Wednesday, July 16, 2014

 

A BAD day for democracy was Isle of Wight MP Andrew Turner’s verdict after the House of Commons yesterday (Tuesday) passed a bill campaigners fear will erode civil liberties.

Mr Turner was among a cross-party group of 56 MPs who failed in a bid to block the Data Retention and Investigatory Powers Bill — known as DRIP — which was introduced under emergency powers following agreement from the three main party leaders.

The bill will now go before the House of Lords.

Mr Turner said: "I received many e-mails passed on from campaigning groups with legal opinions that the DRIP bill was not compatible with EU law. Whilst I always value Islanders contacting me about their concerns I’m afraid such information was of limited value, there wasn’t even time for proper scrutiny of this bill, let alone judge detailed arguments from opposing lawyers.

"The ruling which led to this was made in April and following that there has been many weeks of negotiation between party leaders behind closed doors. Yet MPs were given only a matter of hours to debate it.

"Part of our job is to scrutinise legislation that was impossible yesterday.

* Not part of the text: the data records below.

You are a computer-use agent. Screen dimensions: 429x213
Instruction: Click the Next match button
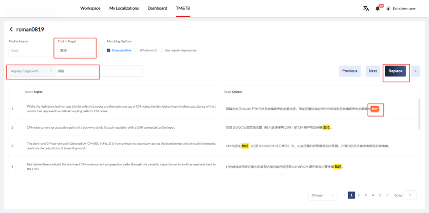point(373,71)
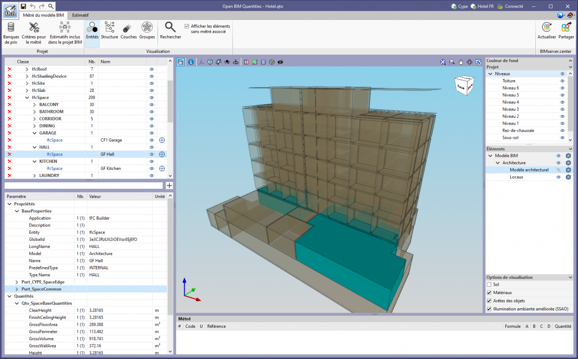Select the Groupes visualization mode
The width and height of the screenshot is (578, 359).
tap(147, 31)
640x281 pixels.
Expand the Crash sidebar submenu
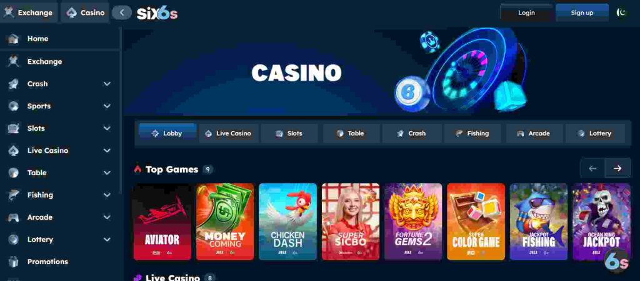point(107,84)
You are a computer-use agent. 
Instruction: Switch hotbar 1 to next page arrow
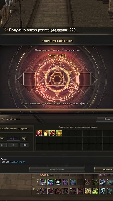[38, 194]
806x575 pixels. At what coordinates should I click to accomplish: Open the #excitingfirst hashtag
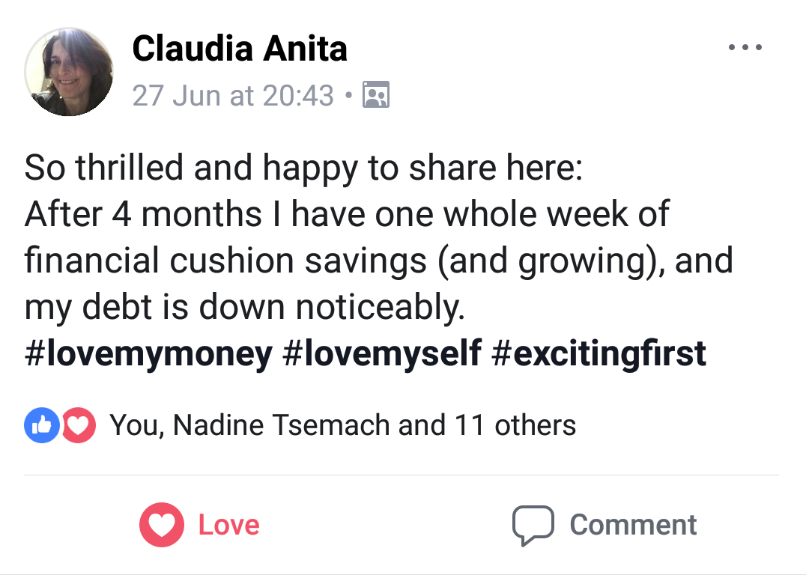coord(599,353)
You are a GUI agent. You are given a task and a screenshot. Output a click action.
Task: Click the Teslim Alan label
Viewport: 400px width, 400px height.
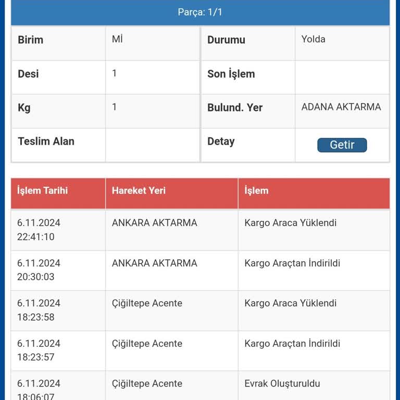pyautogui.click(x=46, y=141)
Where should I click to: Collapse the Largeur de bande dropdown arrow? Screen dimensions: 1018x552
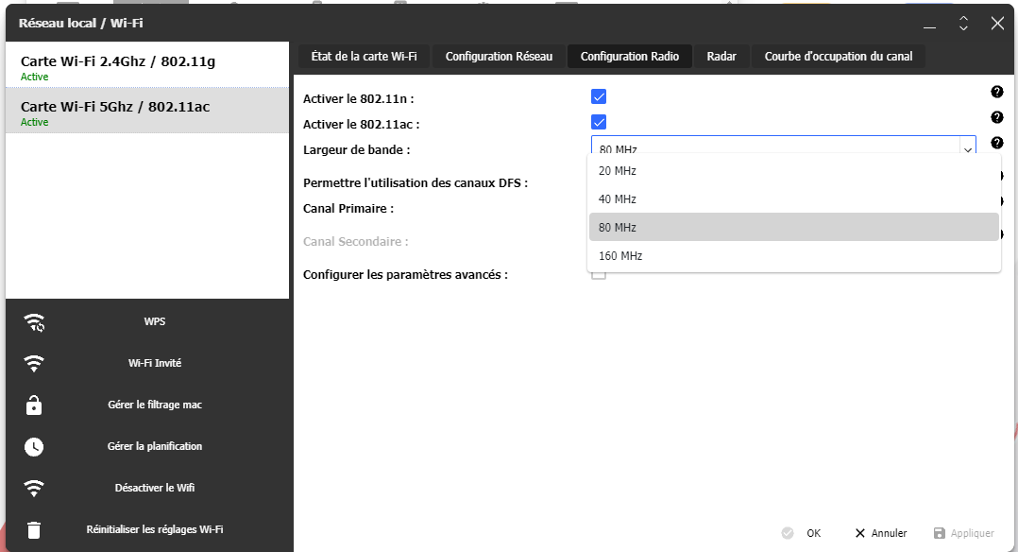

"We all want effective ways of dealing with terrorists and paedophiles, but we are not all potential terrorists and paedophiles and without meaningful scrutiny nobody can really say what the implications of this law will be. Far more often than not, hasty legislation is bad legislation and it may well be open to legal challenge. The DRIP law is something that erodes the privacy of all and such civil liberties can seem unimportant until they are lost.

"I’m afraid that pushing through such important matters in a single day without proper scrutiny was a bad day for parliamentary democracy."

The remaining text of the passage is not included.